ところが、「闇バイト」では、その秘匿性の高さがまんまと悪用された。指示役から実行役へシグナル等の通信アプリを通じて発せられる残虐な指示。いわれるがままに実行された犯行は、報道によれば8月以降、18件におよぶ。1人が死亡、10人以上がけがをしている。

現在までに一連の事件関連の逮捕者は計40人近くとなっているが、“実行役”ばかり。指示役には辿り着けていないのが実状だ。利用する通信アプリの秘匿性の高さがやはりハードルとなっているのか。

デジタル解析に詳しい専門家が明かす実状

パソコンやスマートフォン、HDDなどのデジタルデータを解析し、証拠を収集する技術のデジタルフォレンジックに精通する、さっぽろ探偵事務所代表の和泉慎一氏に実状を聞いた。

現在、首都圏で相次ぐ強盗事件では連絡手段としてシグナルが使われているようですが、やはり犯罪に使うには都合のいいツールなのでしょうか。

和泉氏: 一般にもなじみのあるLINEとの比較でいえば、LINEでは間に会社が入りますからデータも残りますし、開示請求をすればIPも辿れます。一方、シグナルのような秘匿性の高い通信アプリは、間に会社を挟まず、ダイレクトにユーザー間で通信できます。

加えて、データも暗号化されるので証拠は残りづらいといえます。

また、同様に秘匿性の高い通信アプリに「テレグラム」があり、こちらはこれまでによく犯罪等にも使われていました。仕組みは基本的にシグナルと同じですが、メッセージの消去機能がデフォルトでオフになっているのに対し、シグナルではオンになっています。オンにするにはユーザーが自分でするしかなく、オンにし忘れるというリスクがあります。小さな違いですが、そうした懸念もあり最近ではシグナルが主流になっているようです。

通信ツールとしてはやはり犯罪に都合がよさそうです。捜査機関にとっても、証拠集めを手間取らせる厄介なツールといえるのでしょうか。

和泉氏: 半分はその通りといえます。しかし、完全にお手上げということではありません。なぜなら、アプリですからスマホに紐づきます。メッセージは消えてしまっていても、スマホにGPSなどの情報は残っていますし、所有者情報等もつかめます。そうした断片データをつなぎ合わせることで、足取りなどの手がかかりをつかむことは可能です。

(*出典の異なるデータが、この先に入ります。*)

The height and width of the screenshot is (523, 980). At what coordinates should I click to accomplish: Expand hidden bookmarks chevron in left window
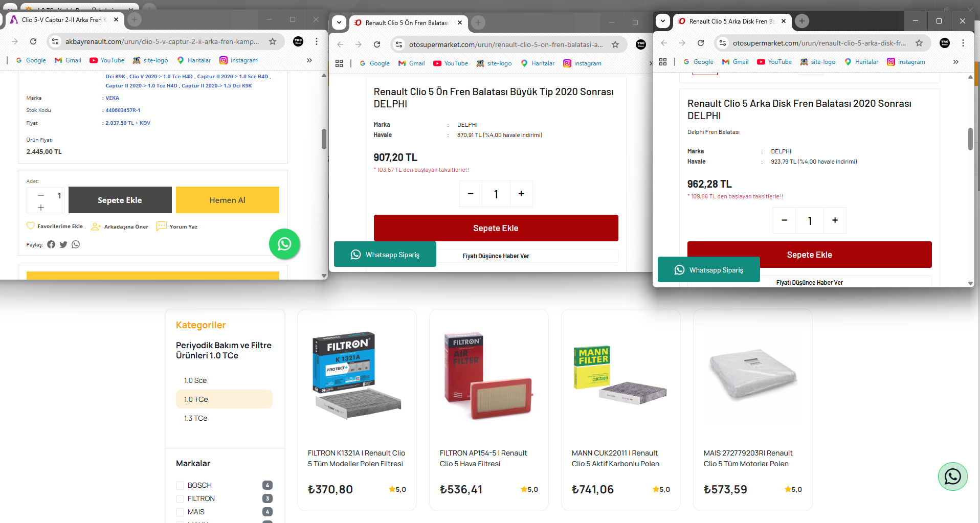(309, 60)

少し手間取るものの、手掛かりがつかめないわけではないということですね。

和泉氏: ただし、ネックがあります。実行役を捕まえてスマホを押収すれば、上記の情報は収集できますが、相手側、つまり、指示役の手がかりはつかめません。

確かにこれまでに指示役が捕まったという報道はないですね。

和泉氏: 指示役は安全な場所で、足取りをつかまれにくいツールを使い、残虐な犯罪を実行役にさせている。実行役は捨て駒であり、もしも失敗しても指示役にはリスクはないわけです。

こうしたいわゆる「闇バイト」は「ルフィ」の事件で名が知られるようになったかと思いますが、いまも拠点を東南アジア等にしているという話は聞きますね。

犯罪に絡んで動くお金の中で、デジタル関連の被害額が膨大に膨れ上がっています。デジタルフォレンジックはデジタルの進化に追随できているのでしょうか。

和泉氏: デジタルフォレンジックは一度技術を確立したからといってずっと使えるものではないんです。対象の機器の仕様が変われば、全てをそれに合わせていく必要があります。大変な手間と資金を要します。

したがって、そこそこの規模感がないとタイムリーに追随していくのは難しい現実があります。そうしたこともあり、分野が細分化していっているというのが、最近の傾向といえるかもしれません。

一方で、デジタルツールを犯罪に利用する側は、最新ツールや機器をいかに自分たちに有利に活用できるかを見極める目が研ぎ澄まされており、厄介です。

いまも首都圏で強盗が続発しています。少しでも抑止につながる方策があれば教えてください。

和泉氏: 実行役がシグナルを使えば捕まりにくいと考えているとすれば、それは違いますよと。それ以前になによりも、簡単に大金を稼げるバイトなどありません。

これだけ頻繁に「闇バイト」の事件が報道され、実行役の逮捕者も続いています。声を大にしていいたいのは、バイト関連で「シグナル」や「テレグラム」の単語が出てきたら、その時点で「怪しい」と感じて、絶対に関わらないようにしてほしいということです。